Cathedral of the Beechwoods, Inc. v. Pare

138 N.H. 389 | N.H. | 1994

Memorandum Opinion

Batchelder, J.

The plaintiff, the Cathedral of the Beechwoods, Inc., appeals the Superior Court’s (Morrill, J.) dismissal of its petition for declaratory judgment and damages against the defendants, Richard F. Pare, Linda Pare, and the Town of Ashland (the town). The trial court ruled that the plaintiff’s petition was barred by the doctrine of res judicata. We affirm.

In 1985, the defendants brought actions against the plaintiff and Joseph S. Haas, Jr., seeking ejectment and to quiet title to a parcel of property on South Main Street in Ashland. The town had acquired the property at a tax sale and had contracted to sell the property to the Pares.
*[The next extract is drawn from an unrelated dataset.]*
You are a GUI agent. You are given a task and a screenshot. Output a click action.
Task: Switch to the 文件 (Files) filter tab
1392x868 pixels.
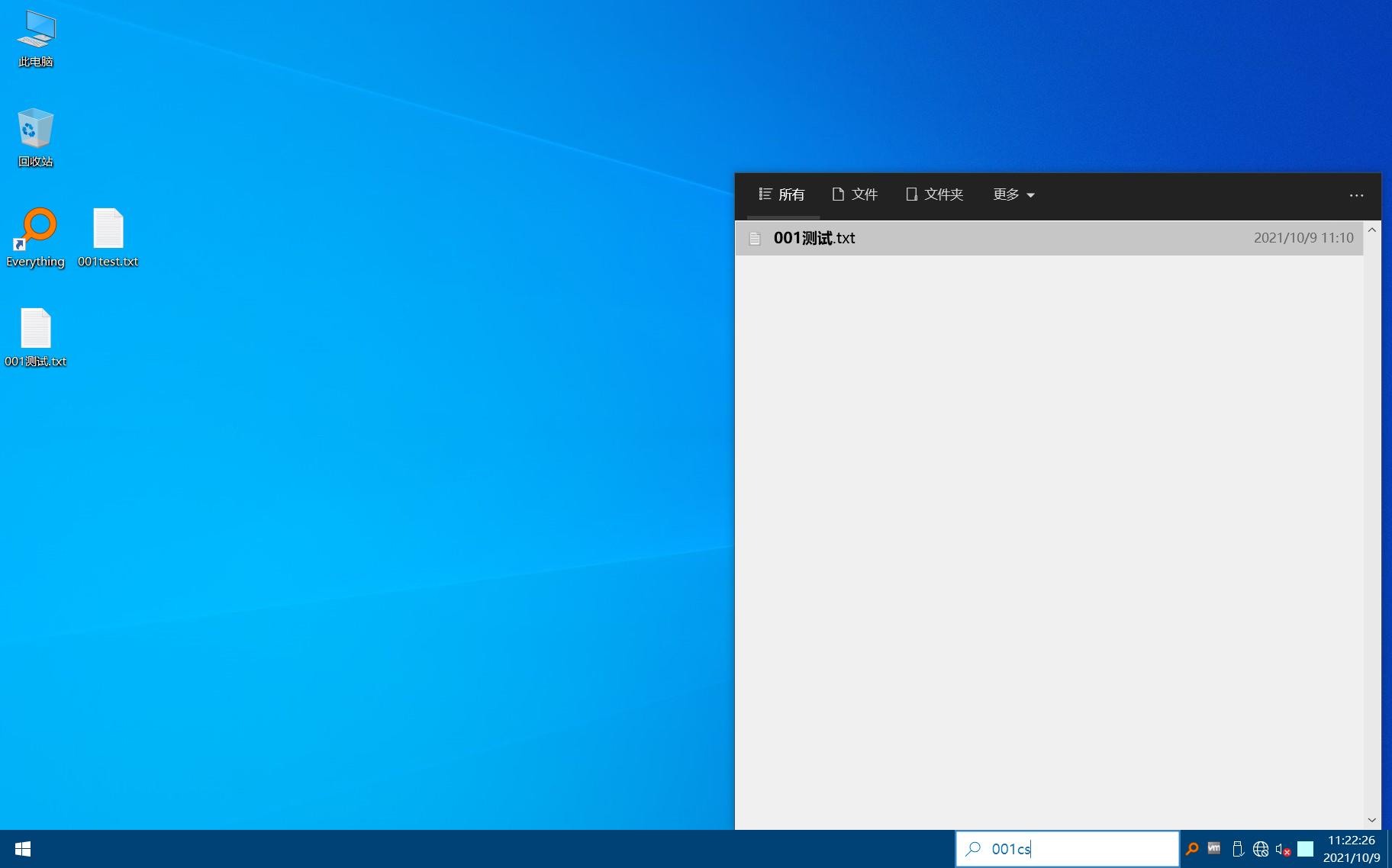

As evidenced by documentation in the court records, the parties settled the litigation. The town gave the plaintiff a quitclaim deed to the property. In return, the plaintiff released the town from all claims for rents received from the property, both then and in the future, up to $17,500. The stipulation also called for docket markings as follows: “Judgment for neither party. No interest. No costs. No further action for the same cause.” The stipulation between the Pares and the plaintiff similarly called for the docket to be marked, “Voluntary Non-Suit with prejudice; no further action for same cause. No interest, costs or attorney’s fees to either party.” The plaintiff did not give any release to the Pares. The court approved both stipulations and entered decrees accordingly.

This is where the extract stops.